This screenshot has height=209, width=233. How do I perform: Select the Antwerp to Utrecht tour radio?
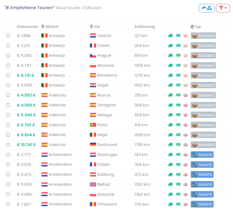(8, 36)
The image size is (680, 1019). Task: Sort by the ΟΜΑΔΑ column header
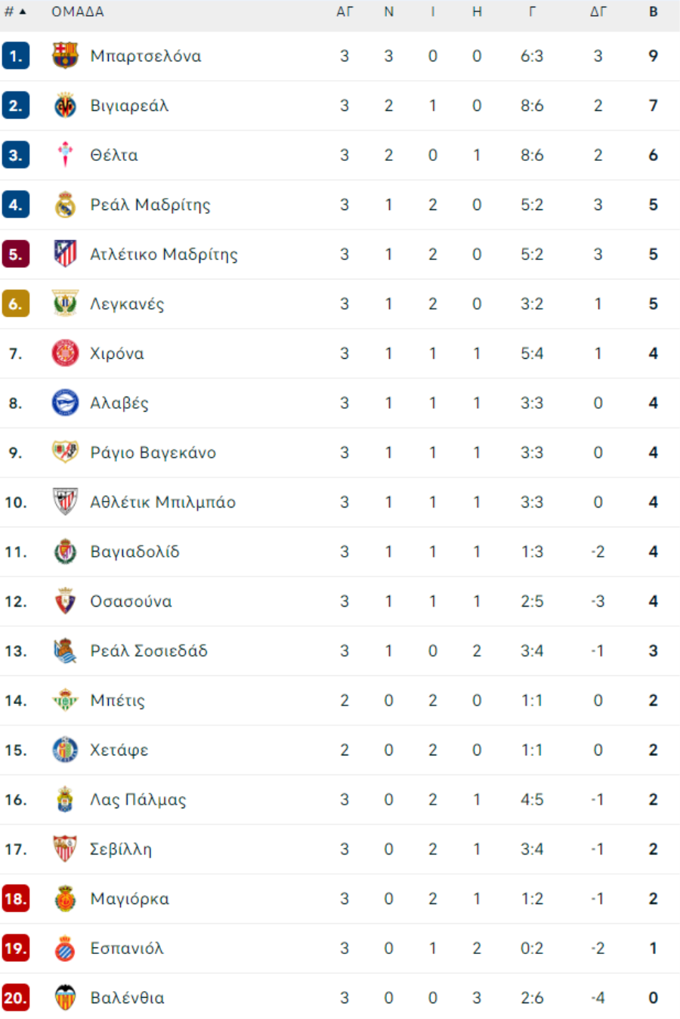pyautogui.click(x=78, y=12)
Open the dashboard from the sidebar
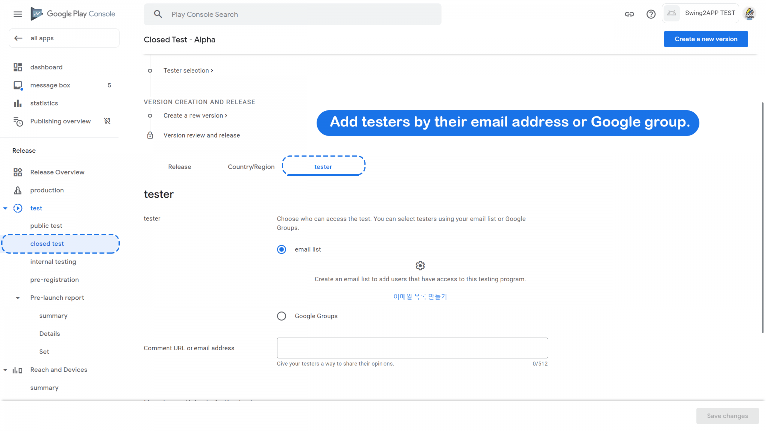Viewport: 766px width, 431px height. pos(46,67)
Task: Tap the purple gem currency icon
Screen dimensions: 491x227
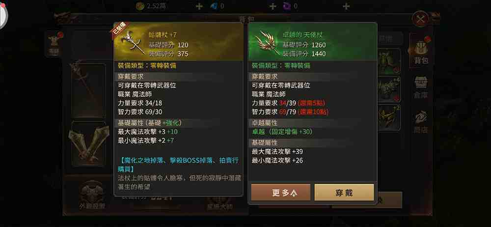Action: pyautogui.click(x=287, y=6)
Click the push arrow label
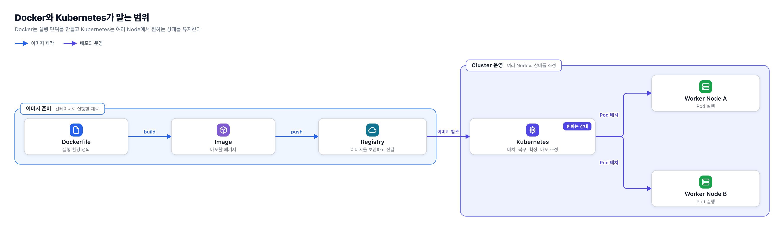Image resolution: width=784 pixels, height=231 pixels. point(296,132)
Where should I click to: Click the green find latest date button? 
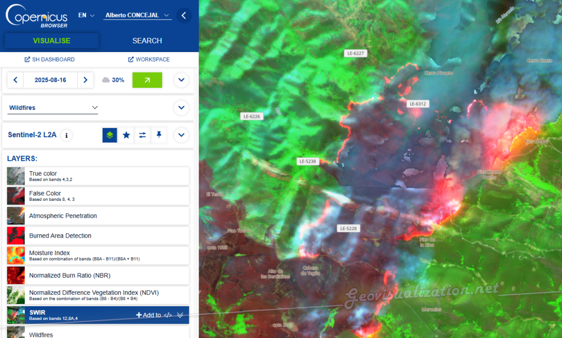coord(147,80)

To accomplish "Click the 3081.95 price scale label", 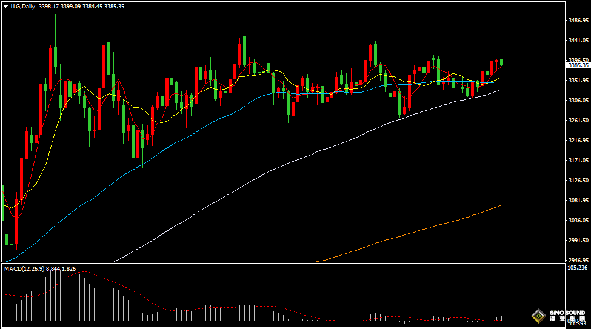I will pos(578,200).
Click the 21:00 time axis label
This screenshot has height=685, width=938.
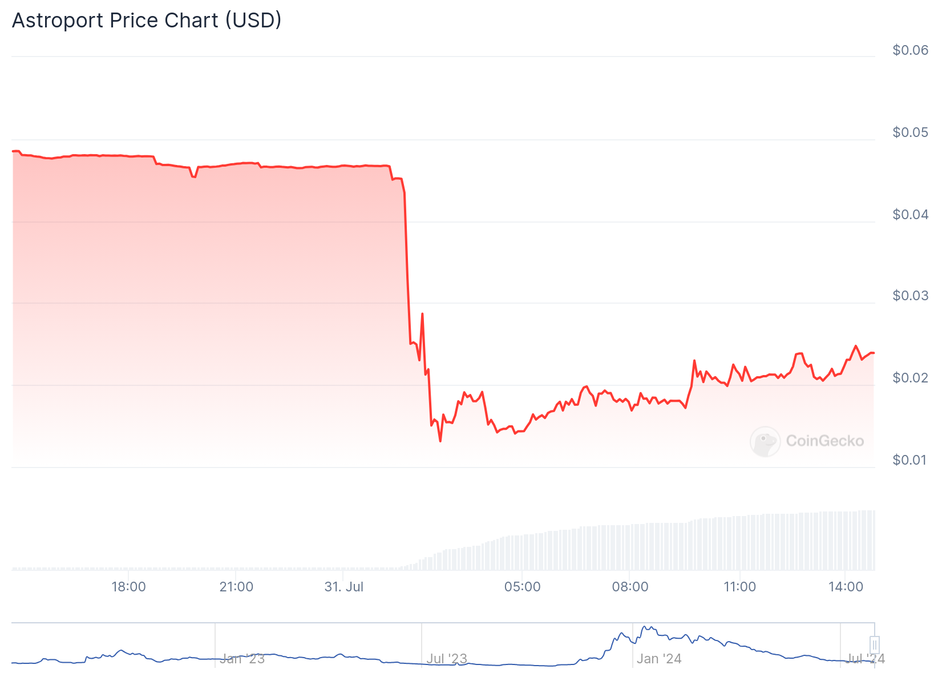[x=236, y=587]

....................

WHAT TO PRODUCE:
Beginning with the line that holds "Click the 21:00 time axis label" and continuing to the end of the entries above, set down each line exactly, both ends included; include no pictures.

RESULT OF THE TASK:
Click the 21:00 time axis label
This screenshot has height=685, width=938.
[x=236, y=587]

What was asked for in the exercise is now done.